One of my colleagues is working on a Single Page Application, he asked me for help on a solid design for routing and specifically about sub-routing. Sub-routing in a SPA is complex, as an example when you click a link in a list you want that item to be presented in a modal window. If you close the modal window and press back in the history you want it to show again, and if you press forward you want it to close. I choose to attack this problem with an Event Aggregation approach, where changes to the route resulted in a change event being fired to any listener.
First we need a JavaScript Event aggregator, you can either roll your own or use an existing, for example I have one in my SignalR.EventAggregatorProxy library. Next we need to utilize SammyJS to listen to route changes.
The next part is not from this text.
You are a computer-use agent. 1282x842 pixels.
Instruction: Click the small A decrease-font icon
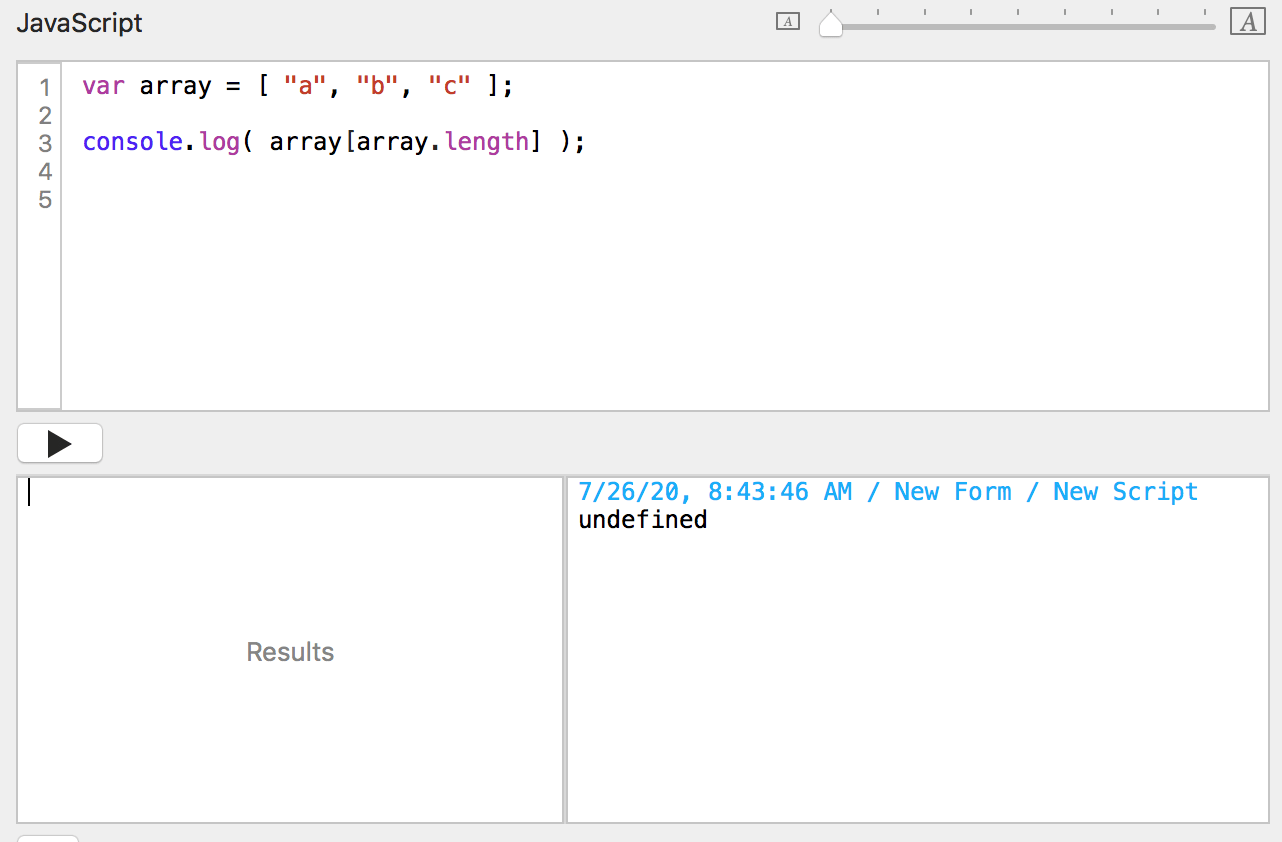pyautogui.click(x=787, y=20)
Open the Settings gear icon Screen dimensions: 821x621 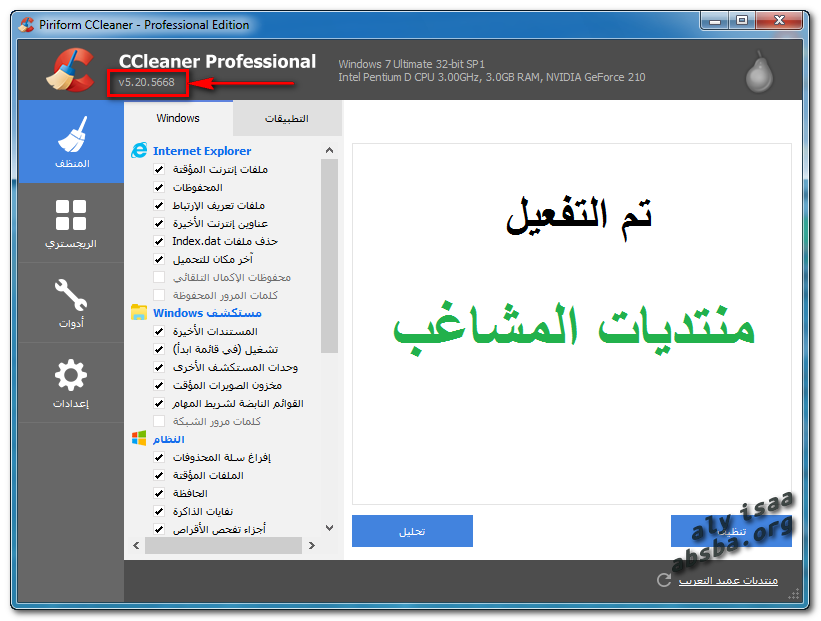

var onNav = this.onNavigation.bind(this); Sammy(function (sammy) { sammy.before(null, function(route) { startRoute = startRoute || route; if(this.modelChanged(route.params) && this.view() && this.view().destroy) { this.view().destroy(); } }.bind(this)); sammy.get("#:model", onNav); sammy.get("", function(route) { if(route.path === startRoute.path) { //We are still on the single page app onNav(route); } else { //We are leaving the single page app for an external link location.assign(route.path); } }.bind(this)); }.bind(this)).run();
We use the sammy.get to listen to any changes to the route, first we use it to listen to any route starting with a hash like #MyView. We use this to resolve the model name of the view. We also need to listen to empty routes, this will fire when you navigate to the Home view. Sadly this will also trigger for any other link including external links. We use a little hack to determine if we should stay on the page or leave it.
Most of the magic happens in the onNavigation function
onNavigation: function(route) { var params = this.cloneParams(route.params); var onLoaded = function() { var changes = this.compareParams(params); Demo.eventAggregator.publish(changes); this.lastParams = params; }.bind(this); if(this.modelChanged(params)) { this.loadModel(params.model, onLoaded); } else { onLoaded(); } }
First we clone the sammy parameters because they contain stuff we dont want. We creata a onLoaded callback and finally we check if the main model have changed since last routing. We need to do this because sub routes and main routes looks the same to Sammyjs. If its a main route we load the model which in turn load call the onLoaded. If its a sub route we only call the onLoaded callback which will get the changes to the params objects since the last route. And then publish it on the event aggregator bus. The compareParams function.
compareParams: function(params) { var changed = {}; var removed = {}; var curr = params; var old = this.lastParams; for(var i in curr) { if(curr[i] !== old[i]) { changed[i] = curr[i]; } } for(var i in old) { if(curr[i] === undefined) { removed[i] = old[i]; } } return new Demo.Events.Routing(changed, removed); }
The result will be a object containing changed and removed sub routes.
Any listener will receive the event and can act on it, this decoupled way of notifying sub route changes makes it easy for components like tab menus and modal popups to show and hide.
Here is a simple Demo of the technique, it shows details about a entity if you click on a item in a list. Navigate the main menu to the Test page and then click on some of the items. Use the browsers history buttons to navigate forward and backward. You can also direct link to a page and the correct item will show, try it here.
The Demo is missing one important component, helper methods to generate routing links.